A lot has changed since our last letter. Whilst there is still some freedom of movement, it is likely that we are heading towards a total lockdown as has been seen in other countries. I think we owe it to our families and friends and others we have contact with that we follow the guidelines that are given to us by civil and Church authorities. I’m sure all of us would want to prevent making another person sick, even unknowingly. It’s not bad that we’re being asked to make sacrifices during Lent, and I think many would agree that the sacrifices imposed on us are usually more meritorious than the sacrifices we choose for ourselves.

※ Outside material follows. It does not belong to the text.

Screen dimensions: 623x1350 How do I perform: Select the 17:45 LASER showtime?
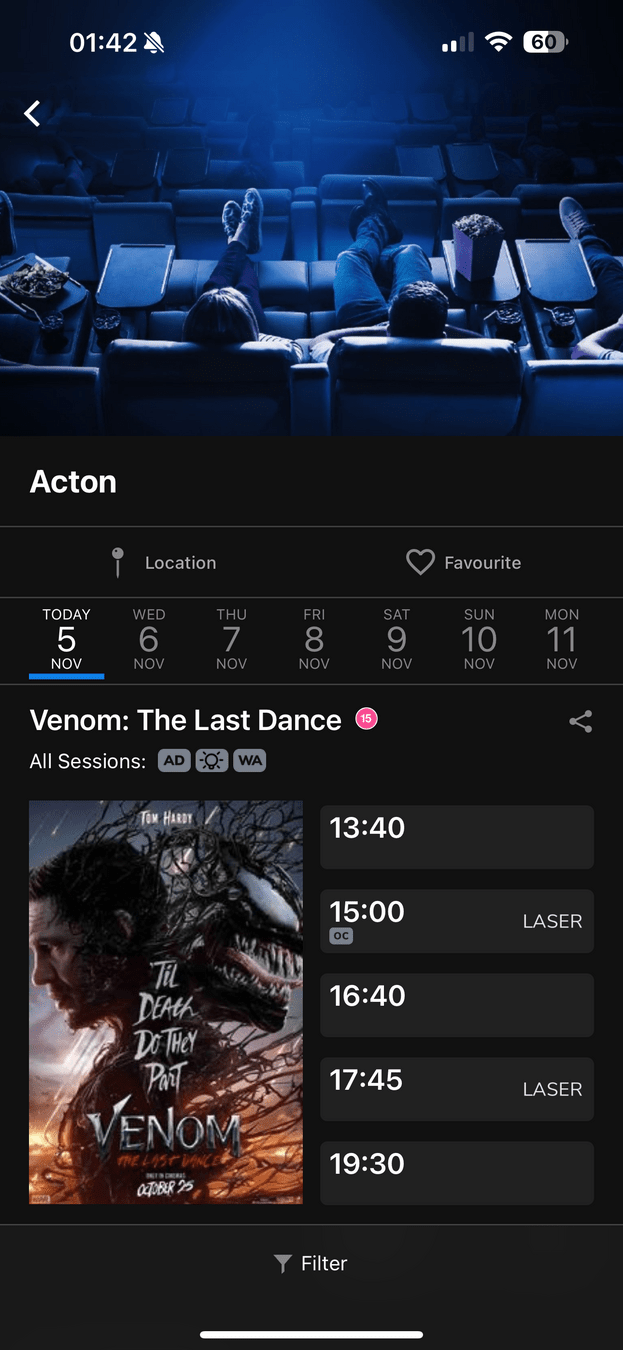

Please know that the Oratory community is united with all of you as we go through this present trial. And whilst we cannot gather in our usual ways, we are still doing many of our usual things. At this time, the Fathers generally offer their daily Masses at 8:30am, 9:00am and 9:30am. Where we can we will continue to publish the Mass intentions in the parish newsletter, which itself will continue to be published and posted online. We are ringing the Angelus on the church bell at noon and 6:00pm so you might like to pray with us at these times. Also know that the Oratory community prays together each evening between 6:00 and 6:30pm, and we are praying for all our parishioners, benefactors, relatives and friends.

As much as we’re able, the Fathers and Brothers are available to speak with people on the phone. If you do need to see someone face-to-face we ask that you phone the Oratory house first (3392 9247) to ensure that someone is available. We are presently getting together some of the equipment necessary to be able to live-stream some things so that you don’t forget what we look and sound like! We’ll let you know more about this as it progresses. You might want to subscribe to our YouTube channel, and of course you can keep an eye on our Facebook page. We’ll try to put more things on our website, too, for those not on social media, and also send out more regular email updates (subscribe here).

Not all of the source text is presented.